Alors que pendant des décennies, les plus grand réussites de Fernandel  faisaient le bonheur de toutes les générations sur le petit écran, depuis environ  une vingtaine d’années ses apparitions se font de plus en plus rares. Aurait-on oublié l’importance de cette immense vedette du  cinéma français ? Quarante de carrière, 124 films, réussissant a attirer plus de  deux cents millions de spectateurs dans les salles. Pathé films qui n’a de cesse d’œuvrer pour la restauration du patrimoine cinématographique nous offre grâce à ce coffret un aperçu ô combien  réjouissant  du talent ce véritable monument du septième art que peut être Fernand Contandin, dit Fernandel.

 

L’ héroïque monsieur Boniface/ Boniface Somnambule ( Maurice Labro, 1949,1951)

Célibataire de longue date  aux doux rêves de romance intacts, simple étalagiste un tantinet prétentieux sur ses aptitudes, ce cher  monsieur Boniface s’inscrit dans la lignée des Schpountz, Simplet, Cabassou ou autres Emile, surnoms ou prénoms dont la présence dans le titre associée au portrait souriant de l’acteur  annonçaient les réjouissances. Faisant partie de la classe moyenne française qui commence à profiter des trente glorieuses, l’homme se pare  d’une élégance qui le rend plus  sûr de lui, du moins au premier abord. Ainsi, quand il découvre un mort dans sa chambre d’hôtel, poussé par l’espoir que son héroïsme séduira sa douce convoitée, il est prêt à dénoncer puis à affronter le dangereux gang des tractions.

##############################

> **Tâches à réaliser**
A. D'après l'extrait sur Fernandel, répondez brièvement à chaque question.
(i) Combien de films compte la carrière de Fernandel ?
(ii) Quel métier exerce monsieur Boniface ?
(iii) Que découvre monsieur Boniface dans sa chambre d'hôtel ?
B. Reprenez l'extrait sur Fernandel à partir de sa dernière phrase et rédigez-en la suite.
Les données n'ont aucun rapport avec l'extrait sur Fernandel.

> **Données fournies**
##############################

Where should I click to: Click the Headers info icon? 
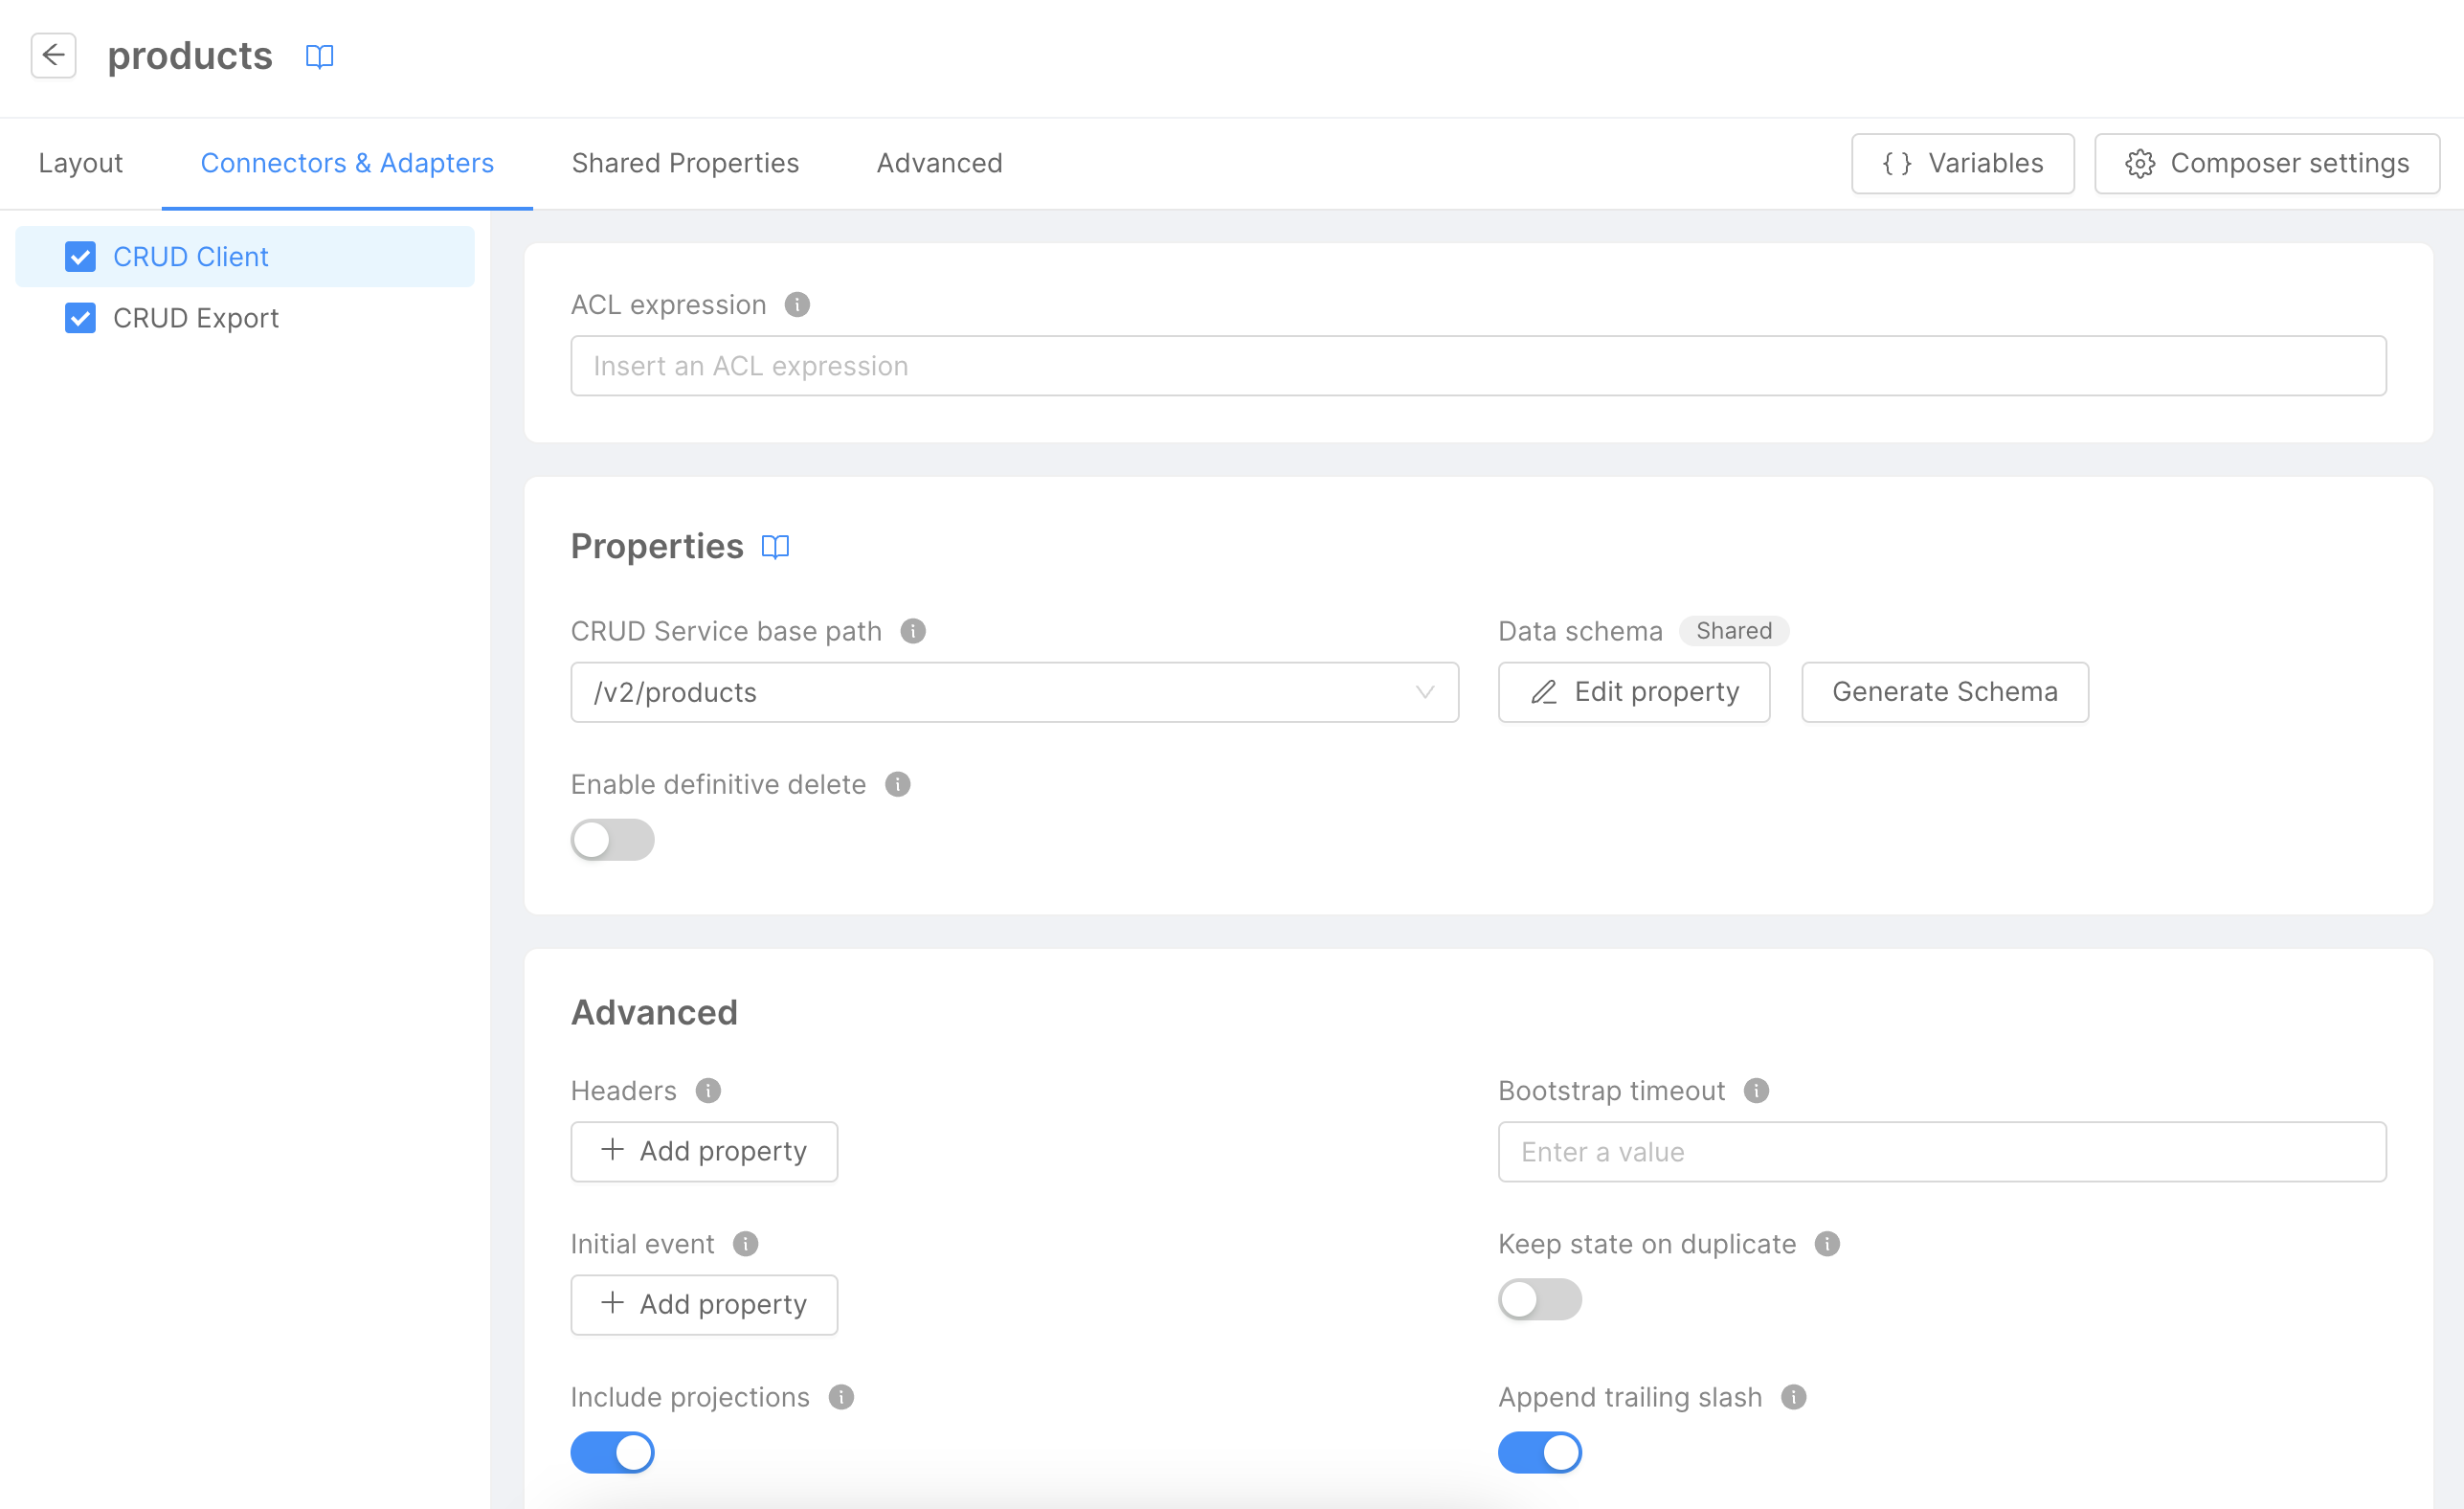click(709, 1091)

##############################

> **Réponses attendues**
A.
(i) 124 films.
(ii) Il est étalagiste.
(iii) Un mort.

B.
Il va de soi que dans ce diptyque  Boniface, le scénario se mue essentiellement en un confortable véhicule pour Fernandel. Multipliant les circonstances pour mettre en exergue la palette de ses talents comiques. Son phrasé inimitable, un bégaiement qu’il tente de masquer par des ponctuations fermes, la plasticité d’un visage qu’il lui permet de passer en un clin d’œil du fou rire  à la peur, comment oublier les supplices de la chèvre dans François premier (Christian Jacques, 1939). Bonnard ce Boniface, mais non dénué de vice, ou du moins de ruse, surtout dans Boniface Somnambule – le plus réussi des deux films grâce à un récit plus posé. On n’oublie pas également de lui permettre de pousser la chansonnette – référence au music-hall, une autre de ses maisons.

Ne nous manquerons pas  de respect à Maurice Labro, en arguant que ce ne sont pas les qualités de sa mise en scène qui transcendent ces sympathiques farces. Les clés du camion sont en de bonnes mains. Fernandel, présent dans quasiment toutes les scènes, en  acteur/metteur en scène sait ménager les effets, imprimer des variations de  rythme pour ne jamais lasser le spectateur.   Ajoutons la présence d’Andrex, autre marseillais, ami de la star, à la tête d’un trio de gangsters d’opérette et la brève apparition de Louis de Funès pour profiter d’une bonne dose de légèreté.

L’armoire volante(Carlo Rim, 1946)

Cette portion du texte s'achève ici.